Records from a dataset:

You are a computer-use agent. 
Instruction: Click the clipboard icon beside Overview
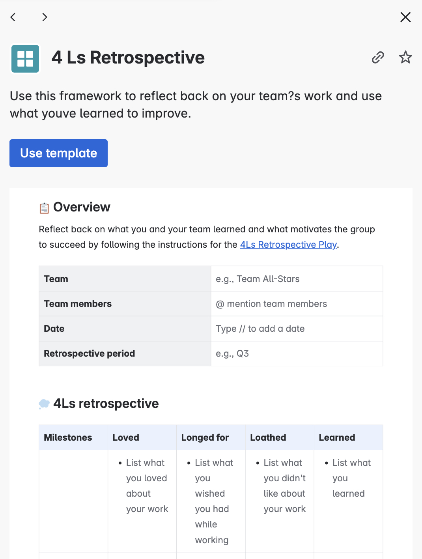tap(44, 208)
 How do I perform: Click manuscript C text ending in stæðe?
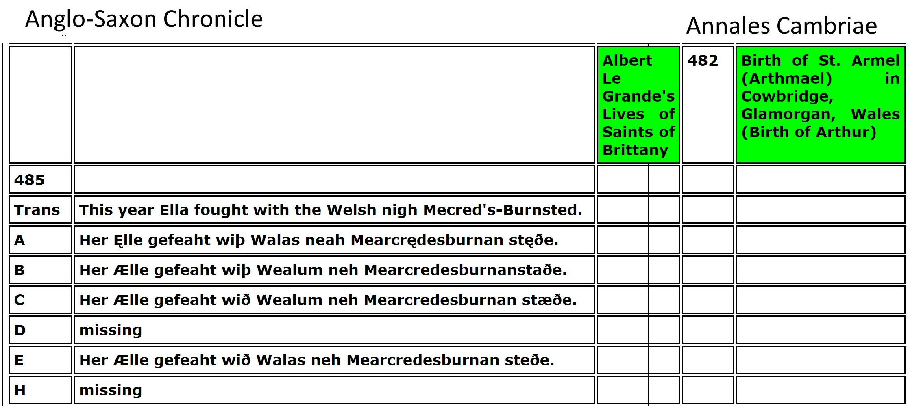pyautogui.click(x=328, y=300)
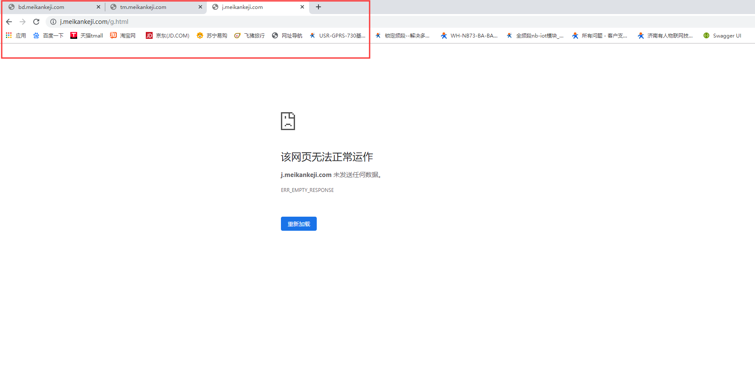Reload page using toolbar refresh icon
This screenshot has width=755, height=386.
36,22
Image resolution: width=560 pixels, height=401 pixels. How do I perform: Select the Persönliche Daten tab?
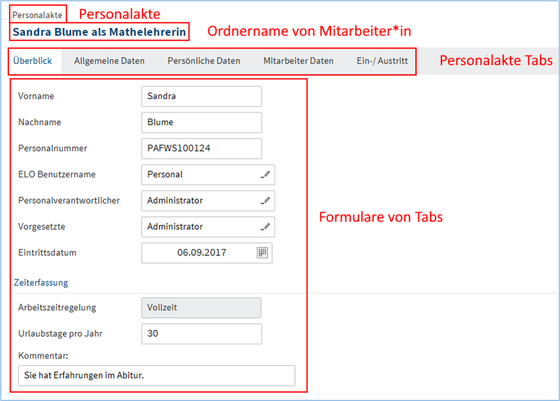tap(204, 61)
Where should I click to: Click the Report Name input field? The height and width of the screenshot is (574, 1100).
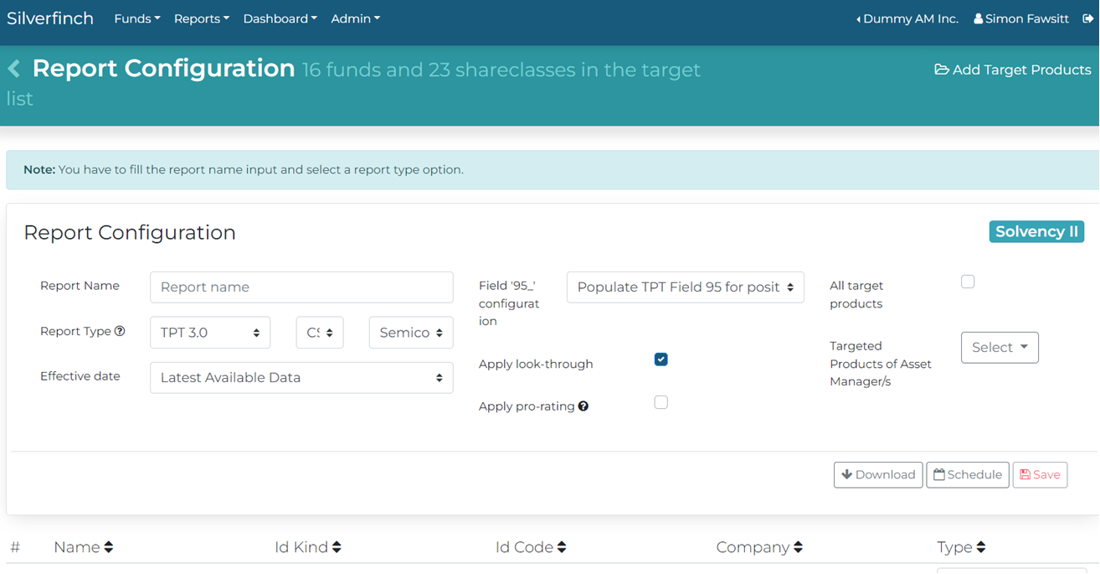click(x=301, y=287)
---
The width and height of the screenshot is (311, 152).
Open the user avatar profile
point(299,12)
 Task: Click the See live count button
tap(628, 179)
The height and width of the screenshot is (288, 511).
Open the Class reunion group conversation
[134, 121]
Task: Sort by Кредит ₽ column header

> Work request
An exact, complete copy of the lines above from the one with "The width and" through the one with "Task: Sort by Кредит ₽ column header" is the whole answer.

> Response for this exercise
The width and height of the screenshot is (311, 152).
Open the user avatar profile
point(299,12)
 Task: Click the See live count button
tap(628, 179)
The height and width of the screenshot is (288, 511).
Open the Class reunion group conversation
[134, 121]
Task: Sort by Кредит ₽ column header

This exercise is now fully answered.